Supreme Court, Appellate Division, Second Department, New York.
Nov 6, 2013
111 A.D.3d 589 (N.Y. App. Div. 2013)

Opinion

2013-11-6

Yurda AYDINER, respondent, v. GROSFILLEX, INC., et al., appellants (and a third-party action).

Barry, McTiernan & Wedinger, Staten Island, N.Y. (Philip J. Furia and Laurel A. Wedinger of counsel), for appellants. Sacco & Fillas, LLP, Astoria, N.Y. (Si Aydiner of counsel), for respondent.



Barry, McTiernan & Wedinger, Staten Island, N.Y. (Philip J. Furia and Laurel A. Wedinger of counsel), for appellants. Sacco & Fillas, LLP, Astoria, N.Y. (Si Aydiner of counsel), for respondent.
PETER B. SKELOS, J.P., THOMAS A. DICKERSON, L. PRISCILLA HALL, and ROBERT J. MILLER, JJ.

In an action to recover damages for personal injuries, the defendants Grosfillex, Inc., and Grosfillex, USA, appeal from an order of the Supreme Court, Queens County (Schulman, J.), dated November 30, 2012, which granted the plaintiff's motion, in effect, to vacate her default in appearing for trial, to vacate the dismissal of the action pursuant to 22 NYCRR 202.27, and to restore the matter to the trial calendar.

ORDERED that the order is reversed, on the law, with costs, and the plaintiff's motion, in effect, to vacate her default in appearing for trial, to vacate the dismissal of the action pursuant to 22 NYCRR 202.27, and to restore the matter to the trial calendar is denied.

The plaintiff allegedly was injured when she sat on a chair, purportedly manufactured by the defendants, and it collapsed. The plaintiff commenced an action to recover damages for personal injuries against the defendants, alleging, inter alia, negligence and strict products liability. Upon the denial of the defendants' motion for summary judgment, the case was scheduled for trial. However, the plaintiff and her attorney failed to appear on the scheduled trial date, and the action was dismissed pursuant to 22 NYCRR 202.27. The plaintiff thereafter moved, in effect, to vacate her default in appearing for trial, to vacate the dismissal of the action, and to restore the action to the trial calendar. The Supreme Court granted the motion.

Under 22 NYCRR 202.27, a court may dismiss an action when a plaintiff is unprepared to proceed to trial at the call of the calendar ( see22 NYCRR 202.27 [b]; Vera v. Soohoo, 99 A.D.3d 990, 992, 953 N.Y.S.2d 615). To be relieved of that default, a plaintiff must demonstrate a reasonable excuse for the default and a potentially meritorious cause of action ( see Vera v. Soohoo, 99 A.D.3d at 992, 953 N.Y.S.2d 615; Felsen v. Stop & Shop Supermarket Co., LLC, 83 A.D.3d 656, 919 N.Y.S.2d 883). On appeal, the defendants do not challenge the Supreme Court's determination that the plaintiff demonstrated a reasonable excuse for her default.

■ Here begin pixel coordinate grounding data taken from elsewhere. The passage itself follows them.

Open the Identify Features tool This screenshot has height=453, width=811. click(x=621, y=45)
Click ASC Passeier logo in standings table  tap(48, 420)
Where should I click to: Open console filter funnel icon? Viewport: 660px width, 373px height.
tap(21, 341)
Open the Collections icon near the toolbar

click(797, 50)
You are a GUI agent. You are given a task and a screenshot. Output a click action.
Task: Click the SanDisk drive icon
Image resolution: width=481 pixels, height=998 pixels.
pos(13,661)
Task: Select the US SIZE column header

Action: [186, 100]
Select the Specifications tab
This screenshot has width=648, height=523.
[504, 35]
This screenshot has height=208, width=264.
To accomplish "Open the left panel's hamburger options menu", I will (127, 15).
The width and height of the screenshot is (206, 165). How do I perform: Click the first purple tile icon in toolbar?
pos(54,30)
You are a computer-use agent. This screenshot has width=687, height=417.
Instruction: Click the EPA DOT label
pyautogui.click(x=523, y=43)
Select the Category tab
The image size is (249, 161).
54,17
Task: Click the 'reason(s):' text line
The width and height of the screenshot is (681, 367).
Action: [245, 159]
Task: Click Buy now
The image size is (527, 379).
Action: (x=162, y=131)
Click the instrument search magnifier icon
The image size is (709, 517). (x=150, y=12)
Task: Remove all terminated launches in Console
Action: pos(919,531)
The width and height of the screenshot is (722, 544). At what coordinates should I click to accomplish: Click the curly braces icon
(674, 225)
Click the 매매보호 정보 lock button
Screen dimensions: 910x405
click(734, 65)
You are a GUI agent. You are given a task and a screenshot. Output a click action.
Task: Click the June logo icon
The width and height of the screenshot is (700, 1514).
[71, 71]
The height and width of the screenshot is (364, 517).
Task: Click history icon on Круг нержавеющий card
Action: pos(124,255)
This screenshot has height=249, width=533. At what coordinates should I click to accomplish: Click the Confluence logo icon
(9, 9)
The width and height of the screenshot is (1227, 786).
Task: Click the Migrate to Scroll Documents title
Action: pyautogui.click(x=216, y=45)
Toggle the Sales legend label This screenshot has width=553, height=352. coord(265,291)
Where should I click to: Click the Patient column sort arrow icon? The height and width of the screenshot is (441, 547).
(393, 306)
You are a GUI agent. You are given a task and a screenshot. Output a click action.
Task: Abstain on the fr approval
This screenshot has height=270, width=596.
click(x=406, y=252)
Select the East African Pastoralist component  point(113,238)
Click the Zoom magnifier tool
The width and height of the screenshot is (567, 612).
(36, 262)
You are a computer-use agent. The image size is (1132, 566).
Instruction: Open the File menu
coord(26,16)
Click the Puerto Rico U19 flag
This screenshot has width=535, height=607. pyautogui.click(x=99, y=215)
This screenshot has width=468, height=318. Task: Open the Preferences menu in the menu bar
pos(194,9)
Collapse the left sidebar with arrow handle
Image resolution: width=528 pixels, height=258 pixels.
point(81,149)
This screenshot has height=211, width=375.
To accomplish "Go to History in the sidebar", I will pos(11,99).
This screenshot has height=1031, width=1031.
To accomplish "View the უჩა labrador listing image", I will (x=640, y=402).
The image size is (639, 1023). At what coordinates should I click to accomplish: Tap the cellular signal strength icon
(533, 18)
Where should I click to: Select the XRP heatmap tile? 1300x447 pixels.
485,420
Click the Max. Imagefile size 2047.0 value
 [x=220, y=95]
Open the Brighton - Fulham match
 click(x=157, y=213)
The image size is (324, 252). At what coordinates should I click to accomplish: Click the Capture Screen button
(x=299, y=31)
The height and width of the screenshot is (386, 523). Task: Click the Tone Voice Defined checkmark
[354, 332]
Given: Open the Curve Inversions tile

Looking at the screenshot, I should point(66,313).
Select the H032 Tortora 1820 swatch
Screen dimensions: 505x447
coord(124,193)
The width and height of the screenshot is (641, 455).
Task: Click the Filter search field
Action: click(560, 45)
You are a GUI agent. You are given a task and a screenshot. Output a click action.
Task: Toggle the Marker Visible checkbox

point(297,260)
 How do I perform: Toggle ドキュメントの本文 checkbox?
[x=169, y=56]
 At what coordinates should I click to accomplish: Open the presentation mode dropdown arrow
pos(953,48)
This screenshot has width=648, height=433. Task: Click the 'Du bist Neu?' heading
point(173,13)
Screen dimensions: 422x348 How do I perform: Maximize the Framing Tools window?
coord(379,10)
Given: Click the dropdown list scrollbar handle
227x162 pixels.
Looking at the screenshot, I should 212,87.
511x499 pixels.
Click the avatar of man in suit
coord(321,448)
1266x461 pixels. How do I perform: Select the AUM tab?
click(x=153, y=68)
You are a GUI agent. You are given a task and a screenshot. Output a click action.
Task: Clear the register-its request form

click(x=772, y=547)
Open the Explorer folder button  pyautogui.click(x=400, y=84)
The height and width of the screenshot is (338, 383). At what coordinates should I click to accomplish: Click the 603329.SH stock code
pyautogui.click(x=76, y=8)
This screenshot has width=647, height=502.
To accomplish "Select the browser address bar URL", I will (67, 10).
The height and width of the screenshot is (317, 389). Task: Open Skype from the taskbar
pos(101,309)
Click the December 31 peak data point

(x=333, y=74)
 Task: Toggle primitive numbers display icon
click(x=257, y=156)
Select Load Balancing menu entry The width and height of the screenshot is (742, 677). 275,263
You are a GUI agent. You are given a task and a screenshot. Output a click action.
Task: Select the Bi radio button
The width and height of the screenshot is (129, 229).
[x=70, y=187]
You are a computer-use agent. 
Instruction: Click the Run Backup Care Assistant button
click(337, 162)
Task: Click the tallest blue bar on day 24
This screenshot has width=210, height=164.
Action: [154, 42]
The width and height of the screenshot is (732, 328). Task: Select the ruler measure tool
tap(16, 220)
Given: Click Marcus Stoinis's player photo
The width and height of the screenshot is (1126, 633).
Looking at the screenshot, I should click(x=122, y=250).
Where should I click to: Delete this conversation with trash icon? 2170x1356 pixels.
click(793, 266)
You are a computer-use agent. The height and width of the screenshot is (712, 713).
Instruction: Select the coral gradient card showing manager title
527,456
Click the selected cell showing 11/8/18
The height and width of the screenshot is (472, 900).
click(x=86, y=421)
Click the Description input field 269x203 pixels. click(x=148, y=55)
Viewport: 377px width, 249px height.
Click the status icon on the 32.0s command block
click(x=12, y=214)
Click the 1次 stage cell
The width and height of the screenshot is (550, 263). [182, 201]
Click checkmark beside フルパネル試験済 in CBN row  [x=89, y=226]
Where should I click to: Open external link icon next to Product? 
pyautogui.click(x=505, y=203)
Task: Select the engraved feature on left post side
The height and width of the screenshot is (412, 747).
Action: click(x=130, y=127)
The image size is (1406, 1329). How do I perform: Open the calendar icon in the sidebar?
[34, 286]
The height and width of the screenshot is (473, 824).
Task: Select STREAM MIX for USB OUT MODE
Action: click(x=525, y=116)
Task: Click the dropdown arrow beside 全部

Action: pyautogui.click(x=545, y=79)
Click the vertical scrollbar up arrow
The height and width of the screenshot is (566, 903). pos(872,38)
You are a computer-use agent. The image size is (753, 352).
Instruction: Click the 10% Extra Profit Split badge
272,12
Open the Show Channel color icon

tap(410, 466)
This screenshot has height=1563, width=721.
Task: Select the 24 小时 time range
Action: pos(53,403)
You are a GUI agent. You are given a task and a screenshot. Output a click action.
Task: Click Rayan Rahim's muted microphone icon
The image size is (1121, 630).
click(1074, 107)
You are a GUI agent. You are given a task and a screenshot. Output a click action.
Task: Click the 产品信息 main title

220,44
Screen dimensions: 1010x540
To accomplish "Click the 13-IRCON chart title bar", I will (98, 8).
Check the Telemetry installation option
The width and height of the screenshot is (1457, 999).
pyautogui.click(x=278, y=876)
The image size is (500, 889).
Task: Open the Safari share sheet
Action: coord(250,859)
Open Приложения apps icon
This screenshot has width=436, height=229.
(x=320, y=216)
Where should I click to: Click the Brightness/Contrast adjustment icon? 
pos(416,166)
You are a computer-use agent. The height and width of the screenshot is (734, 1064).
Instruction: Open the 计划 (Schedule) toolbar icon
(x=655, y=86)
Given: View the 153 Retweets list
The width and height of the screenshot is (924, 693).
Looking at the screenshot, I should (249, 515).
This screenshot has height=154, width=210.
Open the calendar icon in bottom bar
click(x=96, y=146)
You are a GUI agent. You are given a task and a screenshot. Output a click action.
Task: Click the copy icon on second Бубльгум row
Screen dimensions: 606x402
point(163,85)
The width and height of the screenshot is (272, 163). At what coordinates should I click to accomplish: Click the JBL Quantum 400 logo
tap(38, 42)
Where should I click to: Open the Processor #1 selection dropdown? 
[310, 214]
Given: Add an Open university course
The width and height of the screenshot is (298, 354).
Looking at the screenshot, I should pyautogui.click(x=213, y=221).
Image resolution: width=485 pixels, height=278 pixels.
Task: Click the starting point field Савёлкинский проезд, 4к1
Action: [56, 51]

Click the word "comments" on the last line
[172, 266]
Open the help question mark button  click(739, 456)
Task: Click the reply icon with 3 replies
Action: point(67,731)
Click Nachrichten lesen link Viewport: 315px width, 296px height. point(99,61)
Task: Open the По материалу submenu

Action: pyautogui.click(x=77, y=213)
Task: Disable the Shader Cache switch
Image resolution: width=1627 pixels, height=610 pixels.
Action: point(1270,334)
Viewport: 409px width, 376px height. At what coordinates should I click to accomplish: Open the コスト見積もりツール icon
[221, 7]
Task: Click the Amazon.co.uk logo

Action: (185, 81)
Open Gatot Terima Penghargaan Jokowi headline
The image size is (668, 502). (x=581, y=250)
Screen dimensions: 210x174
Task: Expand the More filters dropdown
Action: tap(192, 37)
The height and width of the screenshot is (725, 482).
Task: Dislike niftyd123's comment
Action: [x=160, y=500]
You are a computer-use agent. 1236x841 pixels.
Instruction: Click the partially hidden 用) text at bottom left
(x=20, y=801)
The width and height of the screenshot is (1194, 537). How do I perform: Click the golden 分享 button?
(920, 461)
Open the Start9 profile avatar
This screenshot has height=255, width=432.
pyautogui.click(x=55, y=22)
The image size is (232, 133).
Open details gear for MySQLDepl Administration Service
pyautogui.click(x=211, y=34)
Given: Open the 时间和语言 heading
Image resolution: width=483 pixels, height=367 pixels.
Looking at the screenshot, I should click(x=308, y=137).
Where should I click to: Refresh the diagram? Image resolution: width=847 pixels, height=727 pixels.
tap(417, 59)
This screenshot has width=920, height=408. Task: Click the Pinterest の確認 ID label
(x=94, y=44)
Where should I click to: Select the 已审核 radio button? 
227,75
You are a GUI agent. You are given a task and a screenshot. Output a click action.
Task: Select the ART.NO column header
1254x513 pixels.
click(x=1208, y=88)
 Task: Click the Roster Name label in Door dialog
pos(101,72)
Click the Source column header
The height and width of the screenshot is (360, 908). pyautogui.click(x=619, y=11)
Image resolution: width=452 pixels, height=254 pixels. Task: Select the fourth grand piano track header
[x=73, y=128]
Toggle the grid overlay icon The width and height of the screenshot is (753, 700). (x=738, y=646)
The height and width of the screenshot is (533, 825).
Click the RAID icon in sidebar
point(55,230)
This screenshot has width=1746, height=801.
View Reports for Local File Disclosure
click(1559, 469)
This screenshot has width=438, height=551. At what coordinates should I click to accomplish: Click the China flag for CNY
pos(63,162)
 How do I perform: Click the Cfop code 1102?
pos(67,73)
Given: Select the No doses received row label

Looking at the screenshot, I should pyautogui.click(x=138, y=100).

The defendants correctly contend that the plaintiff failed to demonstrate that she had a potentially meritorious cause of action. The plaintiff's affidavit in support of her motion provided only a one-sentence generalized and conclusory allegation that failed to set forth any factual basis for her claim that the chair was defective in some manner ( see Felsen v. Stop & Shop Supermarket Co., LLC, 83 A.D.3d at 657, 919 N.Y.S.2d 883; see also Archer Capital Fund, L.P. v. GEL, LLC, 95 A.D.3d 800, 802, 944 N.Y.S.2d 179; cf. 2261 Palmer Ave. Corp. v. Malick, 91 A.D.3d 853, 936 N.Y.S.2d 672). Moreover, under the circumstances of this case, the Supreme Court erred in concluding, based upon the prior order denying the defendants' motion for summary judgment, that the plaintiff demonstrated a potentially meritorious cause of action. The determination in that order was based solely on the discrete issue of whether the defendants manufactured the subject chair, and did not address the question, among others, of whether the chair was defective in some manner. Therefore, that order was insufficient, by itself, to demonstrate that the plaintiff had a potentially meritorious cause of action sounding in negligence or strict products liability ( cf. Mooney v. City of New York, 78 A.D.3d 795, 796–797, 911 N.Y.S.2d 395).

Accordingly, the plaintiff's motion, in effect, to vacate her default in appearing for trial, to vacate the dismissal of the action, and to restore the action to the trial calendar, should have been denied.

In light of our determination, we need not reach the defendants' remaining contention.


Summaries of

Aydiner v. Grosfillex, Inc.

Supreme Court, Appellate Division, Second Department, New York.
Nov 6, 2013
111 A.D.3d 589 (N.Y. App. Div. 2013)
Case details for

Aydiner v. Grosfillex, Inc.

Case Details

Full title:Yurda AYDINER, respondent, v. GROSFILLEX, INC., et al., appellants (and a…

Court:Supreme Court, Appellate Division, Second Department, New York.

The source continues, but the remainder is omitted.